Pembelaan tersebut, malah membuat akun Instagram tersebut dibanjiri cibiran oleh para warganet. Komentar demi komentar dari warganet yang menuliskan, kasus kekerasan dalam bentuk apapun tidak dibenarkan.

Habis dilepas infusnya, diberi kasa dan ditempel plester, lalu ditekan menggunakan tangan. Karena memang darah belum berhenti, bisa keluar lagi kalau tidak ditekan menggunakan tangan. Kalau kejadiannya seperti itu, itu bukan penganiayaan. memang seperti itu, ditekan kembali,” tulis akun Instagram @dilla15595.

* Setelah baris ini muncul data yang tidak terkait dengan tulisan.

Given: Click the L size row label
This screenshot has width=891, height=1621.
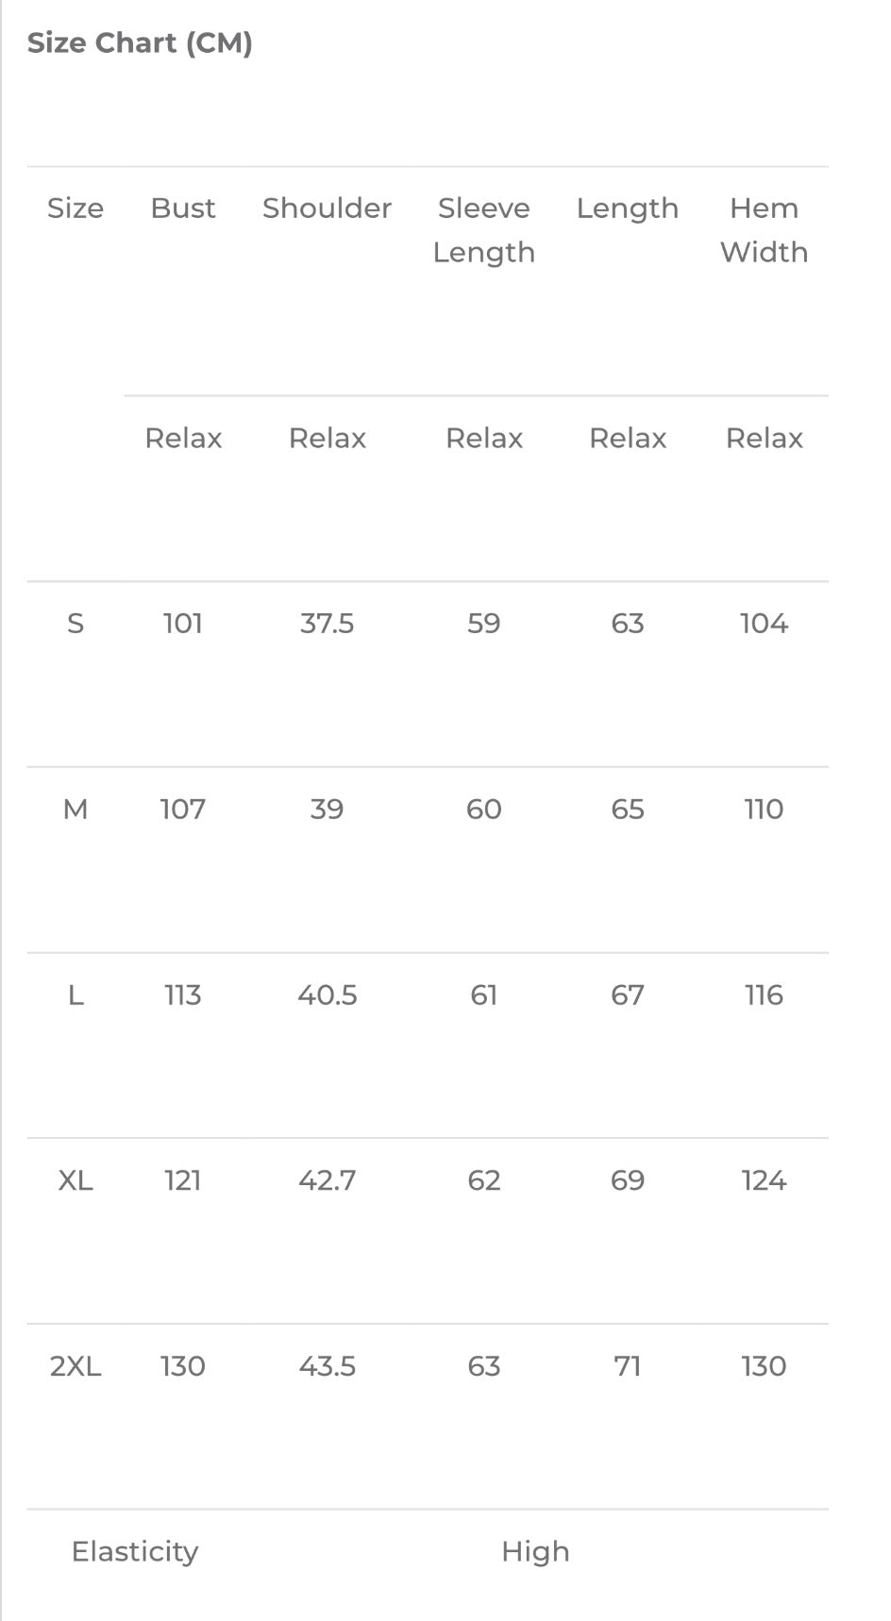Looking at the screenshot, I should click(76, 995).
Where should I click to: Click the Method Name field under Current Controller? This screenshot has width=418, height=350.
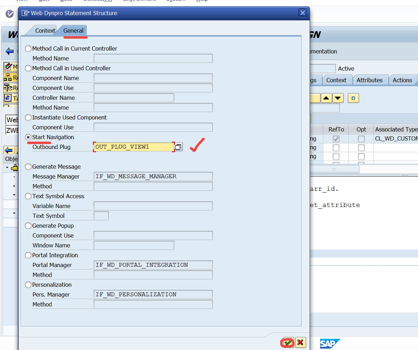[153, 58]
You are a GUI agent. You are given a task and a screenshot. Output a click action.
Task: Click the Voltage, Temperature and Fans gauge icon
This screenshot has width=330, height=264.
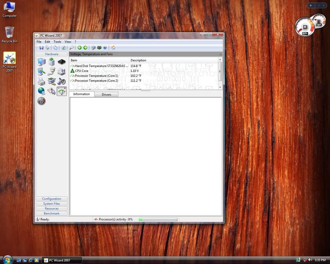tap(62, 91)
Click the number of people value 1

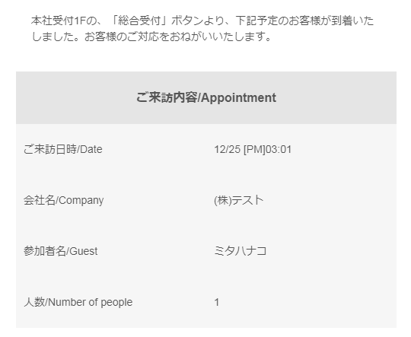216,302
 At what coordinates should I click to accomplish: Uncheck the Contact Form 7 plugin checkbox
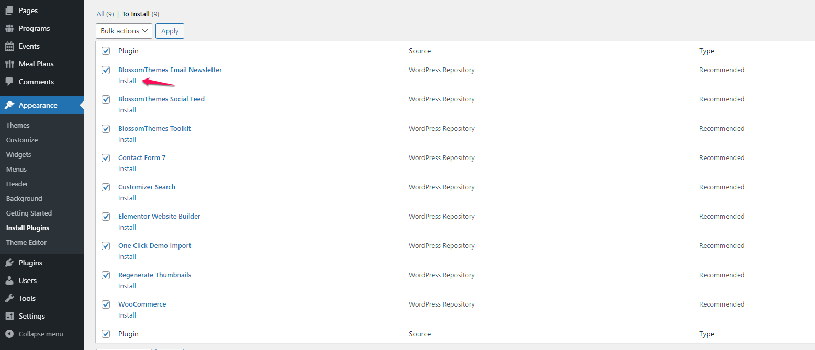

Diduga tak dapat membendung kritikan dari para warganet, akun Instagram @halomelisa21 akhirnya dikunci untuk umum.

 

4 dari 5 halaman

6. Kondisi Psikis Korban

Direktur Umum (Dirut) RS Siloam Sriwijaya Palembang Bona Fernando mengungkapkan, jika korban sedang dirawat di rumah sakit.

Karena pascakejadian, korban mengalami luka fisik dan psikis.“Korban sedang dirawat di rumah sakit ini, sempat mengalami trauma yang cukup hebat,” katanya.

Bona mengatakan, kondisi Christina Ramauli Simatupang sudah berangsur membaik dan pelan-pelan bisa kembali bekerja melayani pasien lagi.